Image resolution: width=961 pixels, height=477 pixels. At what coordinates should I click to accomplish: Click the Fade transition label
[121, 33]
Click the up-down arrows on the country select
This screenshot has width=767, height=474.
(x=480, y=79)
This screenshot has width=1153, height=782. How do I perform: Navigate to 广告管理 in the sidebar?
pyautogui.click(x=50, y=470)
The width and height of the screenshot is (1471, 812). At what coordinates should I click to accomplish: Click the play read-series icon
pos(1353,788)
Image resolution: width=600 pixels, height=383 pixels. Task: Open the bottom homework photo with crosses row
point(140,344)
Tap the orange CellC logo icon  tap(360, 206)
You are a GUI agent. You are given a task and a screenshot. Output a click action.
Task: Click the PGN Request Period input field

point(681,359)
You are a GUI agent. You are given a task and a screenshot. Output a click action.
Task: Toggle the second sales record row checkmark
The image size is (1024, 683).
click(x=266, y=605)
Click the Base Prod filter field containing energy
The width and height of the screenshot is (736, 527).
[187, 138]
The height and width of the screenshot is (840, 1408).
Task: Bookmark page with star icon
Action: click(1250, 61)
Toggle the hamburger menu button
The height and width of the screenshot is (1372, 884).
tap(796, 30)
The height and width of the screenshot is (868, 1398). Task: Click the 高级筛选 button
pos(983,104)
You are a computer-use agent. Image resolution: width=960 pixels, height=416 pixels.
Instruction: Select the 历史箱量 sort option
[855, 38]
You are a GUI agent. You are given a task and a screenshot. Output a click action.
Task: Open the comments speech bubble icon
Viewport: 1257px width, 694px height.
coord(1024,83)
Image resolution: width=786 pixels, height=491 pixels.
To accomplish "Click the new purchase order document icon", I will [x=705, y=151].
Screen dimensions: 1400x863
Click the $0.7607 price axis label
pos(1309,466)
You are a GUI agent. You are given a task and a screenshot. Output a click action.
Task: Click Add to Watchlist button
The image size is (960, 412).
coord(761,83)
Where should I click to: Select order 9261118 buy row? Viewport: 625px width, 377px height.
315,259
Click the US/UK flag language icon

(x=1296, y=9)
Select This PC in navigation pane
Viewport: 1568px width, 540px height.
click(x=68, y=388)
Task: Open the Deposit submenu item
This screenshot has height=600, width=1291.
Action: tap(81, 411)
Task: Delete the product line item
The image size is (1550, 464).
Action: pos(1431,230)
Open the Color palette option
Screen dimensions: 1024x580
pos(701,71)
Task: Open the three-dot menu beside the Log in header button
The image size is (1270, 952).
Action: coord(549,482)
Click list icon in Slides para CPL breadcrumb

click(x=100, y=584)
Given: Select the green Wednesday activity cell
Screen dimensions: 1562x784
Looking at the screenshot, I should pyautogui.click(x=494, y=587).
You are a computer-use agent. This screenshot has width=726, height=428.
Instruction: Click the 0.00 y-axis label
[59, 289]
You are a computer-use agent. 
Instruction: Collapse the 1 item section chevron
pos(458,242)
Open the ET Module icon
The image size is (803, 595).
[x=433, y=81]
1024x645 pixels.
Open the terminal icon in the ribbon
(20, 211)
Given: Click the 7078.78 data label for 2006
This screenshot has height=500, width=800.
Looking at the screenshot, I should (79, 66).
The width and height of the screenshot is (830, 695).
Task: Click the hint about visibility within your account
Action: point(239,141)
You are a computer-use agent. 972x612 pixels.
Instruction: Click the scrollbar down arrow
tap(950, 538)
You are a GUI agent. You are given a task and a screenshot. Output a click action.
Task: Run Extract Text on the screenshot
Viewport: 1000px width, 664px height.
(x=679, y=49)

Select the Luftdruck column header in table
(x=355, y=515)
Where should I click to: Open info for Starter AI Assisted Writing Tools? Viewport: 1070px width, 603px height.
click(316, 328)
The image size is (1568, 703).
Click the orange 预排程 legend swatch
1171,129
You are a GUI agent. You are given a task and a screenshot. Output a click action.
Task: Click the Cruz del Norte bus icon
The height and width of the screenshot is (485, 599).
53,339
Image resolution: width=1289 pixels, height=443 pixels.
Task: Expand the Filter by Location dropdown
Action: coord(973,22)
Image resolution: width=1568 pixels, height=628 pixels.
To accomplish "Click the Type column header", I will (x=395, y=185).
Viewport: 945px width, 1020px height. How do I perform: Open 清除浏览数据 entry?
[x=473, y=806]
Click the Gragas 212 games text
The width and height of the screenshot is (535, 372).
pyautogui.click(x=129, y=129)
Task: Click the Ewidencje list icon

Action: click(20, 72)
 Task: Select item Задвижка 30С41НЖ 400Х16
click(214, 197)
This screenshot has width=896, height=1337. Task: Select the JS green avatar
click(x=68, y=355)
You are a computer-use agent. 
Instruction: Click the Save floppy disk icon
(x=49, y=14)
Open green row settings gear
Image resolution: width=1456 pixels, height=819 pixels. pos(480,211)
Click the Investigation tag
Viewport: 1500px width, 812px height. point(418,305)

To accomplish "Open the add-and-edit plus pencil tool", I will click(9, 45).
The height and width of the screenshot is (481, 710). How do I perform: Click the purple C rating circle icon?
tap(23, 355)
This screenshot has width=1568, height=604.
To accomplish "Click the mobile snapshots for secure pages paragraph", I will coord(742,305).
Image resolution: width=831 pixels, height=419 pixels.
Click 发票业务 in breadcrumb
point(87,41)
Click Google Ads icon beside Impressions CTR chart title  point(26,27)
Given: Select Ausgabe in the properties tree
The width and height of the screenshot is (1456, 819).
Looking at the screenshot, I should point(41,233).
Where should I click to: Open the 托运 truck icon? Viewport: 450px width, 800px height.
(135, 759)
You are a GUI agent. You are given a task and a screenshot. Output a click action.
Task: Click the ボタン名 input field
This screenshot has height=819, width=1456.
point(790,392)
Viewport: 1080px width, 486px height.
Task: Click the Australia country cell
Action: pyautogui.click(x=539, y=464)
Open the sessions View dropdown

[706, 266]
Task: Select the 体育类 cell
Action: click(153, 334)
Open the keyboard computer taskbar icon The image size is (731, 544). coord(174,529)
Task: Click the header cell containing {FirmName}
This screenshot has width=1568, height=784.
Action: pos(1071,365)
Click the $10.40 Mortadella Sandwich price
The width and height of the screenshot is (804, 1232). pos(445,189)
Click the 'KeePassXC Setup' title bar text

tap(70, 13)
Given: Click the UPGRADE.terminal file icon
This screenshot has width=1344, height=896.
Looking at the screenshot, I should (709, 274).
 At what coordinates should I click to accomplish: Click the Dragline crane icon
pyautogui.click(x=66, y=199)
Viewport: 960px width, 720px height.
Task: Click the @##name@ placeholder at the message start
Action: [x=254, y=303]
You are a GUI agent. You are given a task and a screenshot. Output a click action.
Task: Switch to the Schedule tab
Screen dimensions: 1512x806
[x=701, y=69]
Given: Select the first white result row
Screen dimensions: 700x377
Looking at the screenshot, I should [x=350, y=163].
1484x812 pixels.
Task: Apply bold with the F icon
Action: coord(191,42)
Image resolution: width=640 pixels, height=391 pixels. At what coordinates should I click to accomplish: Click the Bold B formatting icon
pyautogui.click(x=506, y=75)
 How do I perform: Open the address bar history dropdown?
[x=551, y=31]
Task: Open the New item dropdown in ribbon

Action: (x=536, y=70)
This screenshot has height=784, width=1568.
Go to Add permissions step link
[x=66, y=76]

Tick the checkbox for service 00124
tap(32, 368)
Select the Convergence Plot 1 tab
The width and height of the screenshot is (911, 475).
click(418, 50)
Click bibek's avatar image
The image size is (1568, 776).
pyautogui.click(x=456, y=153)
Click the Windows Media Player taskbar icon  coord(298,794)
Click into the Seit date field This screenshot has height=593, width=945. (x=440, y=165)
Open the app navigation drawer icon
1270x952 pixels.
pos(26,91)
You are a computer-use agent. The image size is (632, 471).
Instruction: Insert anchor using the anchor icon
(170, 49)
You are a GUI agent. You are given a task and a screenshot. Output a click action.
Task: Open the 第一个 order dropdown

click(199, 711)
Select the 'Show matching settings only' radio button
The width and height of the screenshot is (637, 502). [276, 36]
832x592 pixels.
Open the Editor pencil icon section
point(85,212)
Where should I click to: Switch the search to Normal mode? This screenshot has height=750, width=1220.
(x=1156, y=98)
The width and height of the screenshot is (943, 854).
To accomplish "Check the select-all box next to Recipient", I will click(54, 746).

——————

Reproduce verbatim the stretch of the listing from the line containing "The height and width of the screenshot is (868, 1398)." through the line containing "Action: point(239,141)", including both of those lines.

The height and width of the screenshot is (868, 1398). Task: Click the 高级筛选 button
pos(983,104)
You are a computer-use agent. Image resolution: width=960 pixels, height=416 pixels.
Instruction: Select the 历史箱量 sort option
[855, 38]
You are a GUI agent. You are given a task and a screenshot. Output a click action.
Task: Open the comments speech bubble icon
Viewport: 1257px width, 694px height.
coord(1024,83)
Image resolution: width=786 pixels, height=491 pixels.
To accomplish "Click the new purchase order document icon", I will [x=705, y=151].
Screen dimensions: 1400x863
Click the $0.7607 price axis label
pos(1309,466)
You are a GUI agent. You are given a task and a screenshot. Output a click action.
Task: Click Add to Watchlist button
The image size is (960, 412).
coord(761,83)
Where should I click to: Select order 9261118 buy row? Viewport: 625px width, 377px height.
315,259
Click the US/UK flag language icon

(x=1296, y=9)
Select This PC in navigation pane
Viewport: 1568px width, 540px height.
click(x=68, y=388)
Task: Open the Deposit submenu item
This screenshot has height=600, width=1291.
Action: tap(81, 411)
Task: Delete the product line item
The image size is (1550, 464).
Action: pos(1431,230)
Open the Color palette option
Screen dimensions: 1024x580
pos(701,71)
Task: Open the three-dot menu beside the Log in header button
The image size is (1270, 952).
Action: coord(549,482)
Click list icon in Slides para CPL breadcrumb

click(x=100, y=584)
Given: Select the green Wednesday activity cell
Screen dimensions: 1562x784
Looking at the screenshot, I should pyautogui.click(x=494, y=587).
You are a computer-use agent. This screenshot has width=726, height=428.
Instruction: Click the 0.00 y-axis label
[59, 289]
You are a computer-use agent. 
Instruction: Collapse the 1 item section chevron
pos(458,242)
Open the ET Module icon
The image size is (803, 595).
[x=433, y=81]
1024x645 pixels.
Open the terminal icon in the ribbon
(20, 211)
Given: Click the 7078.78 data label for 2006
This screenshot has height=500, width=800.
Looking at the screenshot, I should (79, 66).
The width and height of the screenshot is (830, 695).
Task: Click the hint about visibility within your account
Action: point(239,141)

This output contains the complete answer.